-- SOURCE EXTRACT follows --
You may need to send someone a PDF containing sensitive information, such as your tax information, financial details, Social Security number, or other data. Obviously, you don’t want that information to end up in the wrong hands. If you password-protect your document, only the person who knows the password can open it.

Encrypting a Word Document may be the best option for collaborating with others, but sending important documents requires a PDF. There are, however, some complications here. Not only will you need to figure out a secure way to share the password, but Adobe Reader’s free version does not support password protection.

Password Security Basics

Passwords and restrictions on certain features, such as printing and editing, can be used to restrict access to a PDF. You cannot, however, prevent a PDF from being copied. The copies are subject to the same limitations as the original PDF. There are two kinds of passwords:

Document open password
A Report To open a PDF with an open password (also known as a user password), the user must enter a password.
-- SOURCE EXTRACT concluded --
_WHAT YOU NEED TO DO_
• 1. Using the text on PDF password protection, decide whether each statement agrees with it: (a) the free version of Adobe Reader supports password protection; (b) copies of a protected PDF carry the same limitations as the original; (c) password restrictions can stop a PDF from being copied. For each, answer yes or no and quote the words from the text that settle it.
• 2. Reproduce word for word the part of the text on PDF password protection starting with "Encrypting a Word" and going on through "support password protection.".
• 3. Extend the text on PDF password protection past its last sentence.
The data below come from a different source.
-- EXTRACTED INFORMATION follows --
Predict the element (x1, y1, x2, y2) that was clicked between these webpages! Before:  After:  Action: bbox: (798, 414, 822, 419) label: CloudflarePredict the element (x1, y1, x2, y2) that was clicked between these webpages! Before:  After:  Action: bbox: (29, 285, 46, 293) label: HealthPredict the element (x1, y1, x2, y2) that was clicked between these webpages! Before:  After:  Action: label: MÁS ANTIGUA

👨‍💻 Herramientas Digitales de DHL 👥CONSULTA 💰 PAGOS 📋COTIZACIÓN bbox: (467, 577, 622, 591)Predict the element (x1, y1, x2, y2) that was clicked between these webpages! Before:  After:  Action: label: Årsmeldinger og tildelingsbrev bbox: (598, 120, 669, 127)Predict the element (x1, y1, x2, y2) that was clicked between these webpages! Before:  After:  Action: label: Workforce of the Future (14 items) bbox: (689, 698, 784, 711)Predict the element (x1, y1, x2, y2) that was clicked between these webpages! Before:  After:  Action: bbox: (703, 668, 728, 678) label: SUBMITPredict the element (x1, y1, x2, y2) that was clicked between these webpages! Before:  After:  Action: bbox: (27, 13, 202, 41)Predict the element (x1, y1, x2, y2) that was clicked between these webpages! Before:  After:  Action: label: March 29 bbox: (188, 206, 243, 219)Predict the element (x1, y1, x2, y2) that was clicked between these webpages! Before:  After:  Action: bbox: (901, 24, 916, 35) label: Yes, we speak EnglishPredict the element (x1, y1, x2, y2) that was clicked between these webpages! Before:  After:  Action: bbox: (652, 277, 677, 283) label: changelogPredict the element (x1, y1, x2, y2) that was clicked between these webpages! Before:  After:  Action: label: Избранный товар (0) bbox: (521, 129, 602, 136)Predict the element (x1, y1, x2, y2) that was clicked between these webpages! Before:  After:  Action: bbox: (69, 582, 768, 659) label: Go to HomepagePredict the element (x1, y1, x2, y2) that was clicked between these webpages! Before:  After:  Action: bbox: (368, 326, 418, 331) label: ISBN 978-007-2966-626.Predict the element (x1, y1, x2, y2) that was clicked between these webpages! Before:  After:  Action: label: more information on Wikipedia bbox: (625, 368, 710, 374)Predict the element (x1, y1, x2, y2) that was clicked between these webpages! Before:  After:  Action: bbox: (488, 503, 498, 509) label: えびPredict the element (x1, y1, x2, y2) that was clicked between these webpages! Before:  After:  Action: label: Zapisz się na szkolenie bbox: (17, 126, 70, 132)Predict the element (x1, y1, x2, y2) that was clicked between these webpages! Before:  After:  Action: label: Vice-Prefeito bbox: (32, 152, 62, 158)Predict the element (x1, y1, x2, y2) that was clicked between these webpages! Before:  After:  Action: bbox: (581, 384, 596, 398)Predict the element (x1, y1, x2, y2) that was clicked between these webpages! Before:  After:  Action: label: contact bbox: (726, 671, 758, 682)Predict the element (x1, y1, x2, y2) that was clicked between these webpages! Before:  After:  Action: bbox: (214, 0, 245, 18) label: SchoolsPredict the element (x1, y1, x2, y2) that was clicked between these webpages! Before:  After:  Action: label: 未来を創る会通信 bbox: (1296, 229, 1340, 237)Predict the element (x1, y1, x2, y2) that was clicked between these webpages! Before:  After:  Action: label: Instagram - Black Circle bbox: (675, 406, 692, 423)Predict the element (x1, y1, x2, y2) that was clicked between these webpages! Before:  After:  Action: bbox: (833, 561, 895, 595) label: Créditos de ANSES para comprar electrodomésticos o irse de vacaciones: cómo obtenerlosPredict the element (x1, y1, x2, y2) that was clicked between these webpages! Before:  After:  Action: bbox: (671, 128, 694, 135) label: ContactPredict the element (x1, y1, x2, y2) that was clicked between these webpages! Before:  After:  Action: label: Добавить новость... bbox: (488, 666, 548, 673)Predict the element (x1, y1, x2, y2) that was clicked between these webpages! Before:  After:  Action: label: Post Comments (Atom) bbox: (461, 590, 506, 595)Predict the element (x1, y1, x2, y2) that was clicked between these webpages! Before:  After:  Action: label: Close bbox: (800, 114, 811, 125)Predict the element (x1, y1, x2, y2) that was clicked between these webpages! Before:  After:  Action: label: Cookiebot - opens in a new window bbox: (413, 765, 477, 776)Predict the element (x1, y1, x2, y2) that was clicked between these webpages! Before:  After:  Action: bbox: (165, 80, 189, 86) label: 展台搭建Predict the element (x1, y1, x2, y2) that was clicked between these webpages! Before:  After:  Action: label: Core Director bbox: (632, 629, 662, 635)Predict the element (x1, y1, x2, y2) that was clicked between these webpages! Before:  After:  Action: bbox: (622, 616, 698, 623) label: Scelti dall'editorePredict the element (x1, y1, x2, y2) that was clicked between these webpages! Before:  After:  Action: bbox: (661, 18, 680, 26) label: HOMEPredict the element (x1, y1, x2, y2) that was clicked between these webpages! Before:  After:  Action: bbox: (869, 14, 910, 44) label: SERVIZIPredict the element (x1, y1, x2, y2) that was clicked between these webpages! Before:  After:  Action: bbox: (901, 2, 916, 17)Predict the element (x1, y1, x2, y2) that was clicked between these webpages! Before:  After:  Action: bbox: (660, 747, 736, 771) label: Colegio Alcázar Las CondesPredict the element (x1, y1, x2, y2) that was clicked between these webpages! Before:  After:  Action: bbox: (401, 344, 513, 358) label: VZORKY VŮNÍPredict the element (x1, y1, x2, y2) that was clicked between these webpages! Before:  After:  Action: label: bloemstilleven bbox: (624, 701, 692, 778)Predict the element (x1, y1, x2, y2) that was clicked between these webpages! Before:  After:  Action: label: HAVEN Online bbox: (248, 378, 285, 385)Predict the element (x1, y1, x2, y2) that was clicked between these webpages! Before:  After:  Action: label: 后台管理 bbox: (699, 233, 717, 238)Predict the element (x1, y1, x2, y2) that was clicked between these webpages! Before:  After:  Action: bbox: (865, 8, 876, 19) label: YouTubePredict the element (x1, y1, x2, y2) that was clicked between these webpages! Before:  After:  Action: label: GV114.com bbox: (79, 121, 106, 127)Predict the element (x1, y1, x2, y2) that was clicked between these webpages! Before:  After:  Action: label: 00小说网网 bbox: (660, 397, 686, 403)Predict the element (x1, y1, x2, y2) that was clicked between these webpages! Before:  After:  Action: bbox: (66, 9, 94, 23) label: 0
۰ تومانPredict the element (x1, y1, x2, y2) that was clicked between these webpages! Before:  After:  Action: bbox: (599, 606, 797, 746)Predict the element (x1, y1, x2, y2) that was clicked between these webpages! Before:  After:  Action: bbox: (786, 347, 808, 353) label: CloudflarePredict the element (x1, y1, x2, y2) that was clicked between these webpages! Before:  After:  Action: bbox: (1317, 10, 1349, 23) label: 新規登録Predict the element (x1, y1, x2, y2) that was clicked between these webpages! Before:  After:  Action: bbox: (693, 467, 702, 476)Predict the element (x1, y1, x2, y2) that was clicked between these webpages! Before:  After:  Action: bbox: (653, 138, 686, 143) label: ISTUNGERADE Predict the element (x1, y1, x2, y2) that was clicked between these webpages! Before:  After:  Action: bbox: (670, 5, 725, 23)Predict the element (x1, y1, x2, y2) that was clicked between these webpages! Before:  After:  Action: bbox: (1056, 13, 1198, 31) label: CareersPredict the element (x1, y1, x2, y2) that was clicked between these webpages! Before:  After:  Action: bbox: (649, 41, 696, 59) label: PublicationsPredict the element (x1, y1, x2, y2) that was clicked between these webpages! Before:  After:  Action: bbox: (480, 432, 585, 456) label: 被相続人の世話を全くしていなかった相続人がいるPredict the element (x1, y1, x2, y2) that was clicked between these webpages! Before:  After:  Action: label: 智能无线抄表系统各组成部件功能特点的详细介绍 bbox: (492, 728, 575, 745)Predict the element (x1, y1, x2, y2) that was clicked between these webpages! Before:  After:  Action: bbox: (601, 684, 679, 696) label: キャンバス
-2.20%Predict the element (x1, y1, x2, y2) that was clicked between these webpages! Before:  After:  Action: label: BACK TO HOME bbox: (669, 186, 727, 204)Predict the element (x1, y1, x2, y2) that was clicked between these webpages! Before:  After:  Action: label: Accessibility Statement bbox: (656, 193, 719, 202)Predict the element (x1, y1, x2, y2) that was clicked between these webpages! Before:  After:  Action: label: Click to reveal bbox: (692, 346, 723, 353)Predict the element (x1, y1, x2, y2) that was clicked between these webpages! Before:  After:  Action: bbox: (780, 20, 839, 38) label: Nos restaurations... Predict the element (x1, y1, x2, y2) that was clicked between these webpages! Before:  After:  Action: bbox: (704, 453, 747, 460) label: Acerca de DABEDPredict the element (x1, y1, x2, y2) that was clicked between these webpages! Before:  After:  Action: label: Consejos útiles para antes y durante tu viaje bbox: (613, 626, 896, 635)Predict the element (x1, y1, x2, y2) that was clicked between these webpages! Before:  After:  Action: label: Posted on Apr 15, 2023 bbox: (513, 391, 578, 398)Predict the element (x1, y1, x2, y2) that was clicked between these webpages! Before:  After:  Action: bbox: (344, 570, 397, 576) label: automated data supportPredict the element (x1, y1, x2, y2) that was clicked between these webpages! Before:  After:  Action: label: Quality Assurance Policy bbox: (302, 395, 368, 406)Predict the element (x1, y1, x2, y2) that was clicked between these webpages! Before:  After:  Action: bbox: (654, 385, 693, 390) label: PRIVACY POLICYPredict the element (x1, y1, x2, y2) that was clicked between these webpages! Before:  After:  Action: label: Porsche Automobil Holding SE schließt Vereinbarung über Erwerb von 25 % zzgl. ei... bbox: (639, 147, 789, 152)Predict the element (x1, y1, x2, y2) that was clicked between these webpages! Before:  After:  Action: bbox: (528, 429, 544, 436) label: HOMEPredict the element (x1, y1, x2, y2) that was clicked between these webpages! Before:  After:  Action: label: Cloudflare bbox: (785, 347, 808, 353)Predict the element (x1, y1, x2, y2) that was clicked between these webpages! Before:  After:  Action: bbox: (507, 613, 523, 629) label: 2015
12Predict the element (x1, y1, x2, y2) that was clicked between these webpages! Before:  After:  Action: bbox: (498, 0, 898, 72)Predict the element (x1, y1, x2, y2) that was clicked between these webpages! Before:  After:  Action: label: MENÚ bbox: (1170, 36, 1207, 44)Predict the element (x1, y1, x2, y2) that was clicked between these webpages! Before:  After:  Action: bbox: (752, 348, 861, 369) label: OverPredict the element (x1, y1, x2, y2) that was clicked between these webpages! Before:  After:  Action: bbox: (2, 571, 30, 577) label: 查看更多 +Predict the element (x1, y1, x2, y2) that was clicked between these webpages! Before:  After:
-- EXTRACTED INFORMATION concluded --
_ANSWER SECTION_
• 1.
(a) No: "Adobe Reader’s free version does not support password protection."
(b) Yes: "The copies are subject to the same limitations as the original PDF."
(c) No: "You cannot, however, prevent a PDF from being copied."

• 2.
Encrypting a Word Document may be the best option for collaborating with others, but sending important documents requires a PDF. There are, however, some complications here. Not only will you need to figure out a secure way to share the password, but Adobe Reader’s free version does not support password protection.

• 3.
Permissions password
To alter permission settings, a permissions password (sometimes known as a master password) is required.. You can restrict printing, editing, and copying of PDF content by using a permissions password. A password is not required for recipients to open the document in Reader or Acrobat. To change the restrictions you’ve set, they’ll need a password.

If the PDF is protected by both types of passwords, it can be opened with either. Only the permissions password, however, allows the user to change the restricted features. Setting both types of passwords is often advantageous due to the added security.

Add a Password to a PDF

One-click option to protect a PDF with a password

  1. Launch Acrobat DC and open the PDF.
  2. Choose File Protect Using Password. Alternatively, go to Tools Protect Protect Using Password.
  3. Choose whether you want to set password for viewing or editing the PDF.

    How to Add Password to a PDF File Using Adobe Acrobat DC
    Credit: Adobe
  4. Type and re-enter your password. Your password must contain at least six characters. The password strength is shown next to your password to indicate whether it is weak, medium, strong, or best.
  5. Click Apply. Acrobat displays a message confirming that the file was successfully password-protected.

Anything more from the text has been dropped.